** TEXTO DE LA PÁGINA **
────

Juan Cantavella | 05 de diciembre de 2018
¿Saben de algún profesor que no haya pensado en tirar la toalla? ¿No han escuchado lamentos (desde maestros de primera enseñanza a profesores universitarios, pero en especial los que llegan de la enseñanza secundaria), sobre la fatiga, el desaliento, el agobio o el hastío que les invade cuando notan la actitud displicente y abúlica que predomina entre el alumnado? ¿Cabe sentirse motivados ante semejante panorama, que notan cómo se desliza hacia el naufragio? Seguro que habría coincidencia en las respuestas, porque siempre ha sufrido continuos zarandeos la docencia, pero no hay que desanimarse: nuestra obligación es seguir corrigiendo y corrigiéndonos.
Hace poco saltó una alarma más, aunque en esta ocasión el sonido fue estridente: el periodista y profesor de Comunicación en una universidad privada uruguaya Leonardo Haberkorn anunció que renunciaba a la enseñanza, porque se había cansado de pelear contra los móviles y las redes sociales, contra el absoluto desinterés que percibía en sus alumnos: confesaba que había llegado al agotamiento y se rendía. No sabe si algún día volverá a dictar clases. Por ahora, con todo su pesar, ha decidido retirarse.
Generación Z . Un móvil al nacer y un dominio de internet que supera al de sus padres
En el anuncio de despedida explicaba su interpretación de lo que observaba en las aulas: “A estos muchachos –que siguen teniendo la inteligencia, la simpatía y la calidez de siempre- les estafaron, que la incultura, el desinterés y la ajenidad no les nacieron solos. Que les fueron matando la curiosidad y que, con cada maestra que dejó de corregirles las faltas de ortografía, les enseñaron que todo da más o menos lo mismo. Entonces, cuando uno comprende que ellos también son víctimas, casi sin darse cuenta va bajando la guardia. Y lo malo termina siendo aprobado como mediocre; lo mediocre pasa por bueno; y lo bueno, las pocas veces que llega, se celebra como si fuera brillante. No quiero ser parte de ese círculo perverso”.

────

** TAREAS POR REALIZAR **
1. Reproduce el pasaje de la columna sobre el desánimo docente comprendido entre "Hace poco saltó" y "ha decidido retirarse.", ambos incluidos.
2. Según la columna sobre el desánimo docente, ¿contra qué se había cansado de pelear Leonardo Haberkorn?
3. Continúa la columna sobre el desánimo docente a partir de su última frase.
El listado no tiene relación con la columna sobre el desánimo docente.

** LÍNEAS DE DATOS **
────

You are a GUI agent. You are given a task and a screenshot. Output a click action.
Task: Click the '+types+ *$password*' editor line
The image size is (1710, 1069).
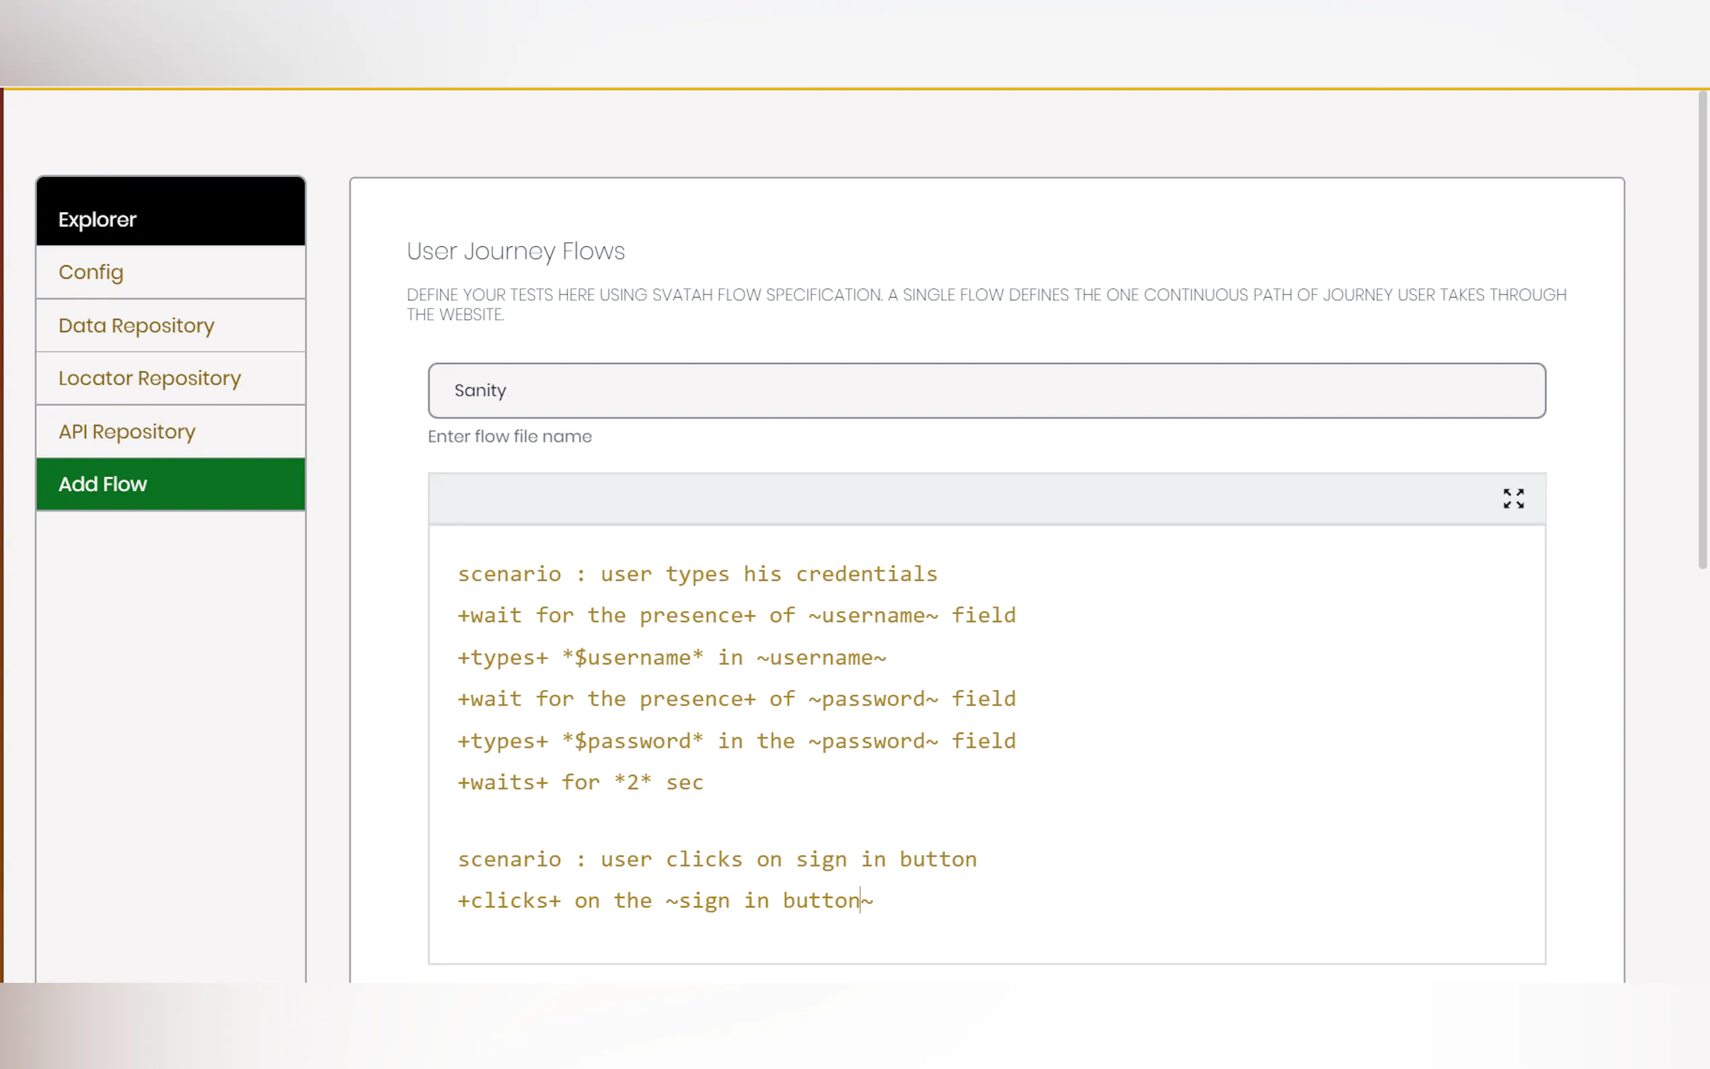click(x=736, y=741)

────

** RESULTADOS POR TAREA **
1.
Hace poco saltó una alarma más, aunque en esta ocasión el sonido fue estridente: el periodista y profesor de Comunicación en una universidad privada uruguaya Leonardo Haberkorn anunció que renunciaba a la enseñanza, porque se había cansado de pelear contra los móviles y las redes sociales, contra el absoluto desinterés que percibía en sus alumnos: confesaba que había llegado al agotamiento y se rendía. No sabe si algún día volverá a dictar clases. Por ahora, con todo su pesar, ha decidido retirarse.

2. Contra los móviles y las redes sociales, y contra el absoluto desinterés que percibía en sus alumnos.

3.
Por supuesto, las reacciones han sido de todos los calibres: desde los que muestran su comprensión porque están viviendo experiencias semejantes y albergan sentimientos del mismo jaez, hasta los que le achacan el no saber reciclarse y no haberse puesto al día, limitándose a la rutina de unas explicaciones que llamaban la atención hace años, pero que ya no “enganchan” a los últimos en llegar. Y abundan los que lo animan a que no lo deje, que se “reinvente” y que luche hasta el final, porque merece la pena.
La infelicidad de los “me gusta” . Lo que da sentido a la vida es vivir, no hacer ni parecer
Leonardo Haberkorn no es un periodista cualquiera. Ha trabajado en prestigiosas cabeceras y ahora es el corresponsal en Uruguay de la agencia Associated Press. Mantiene el blog El Informante y ha publicado varios libros que se asocian con el periodismo de investigación. Conocemos el capítulo “El último Hitler uruguayo”, que se incluye en la Antología de crónica actual latinoamericana (Alfaguara, 2012). En conjunto, una actividad profesional admirable, también con prestigio entre antiguos alumnos, pero que parece haberse descompuesto con la respuesta que encuentra ahora. Desde la perspectiva de un colega, lo menos que podemos decir es que comprendemos su reacción.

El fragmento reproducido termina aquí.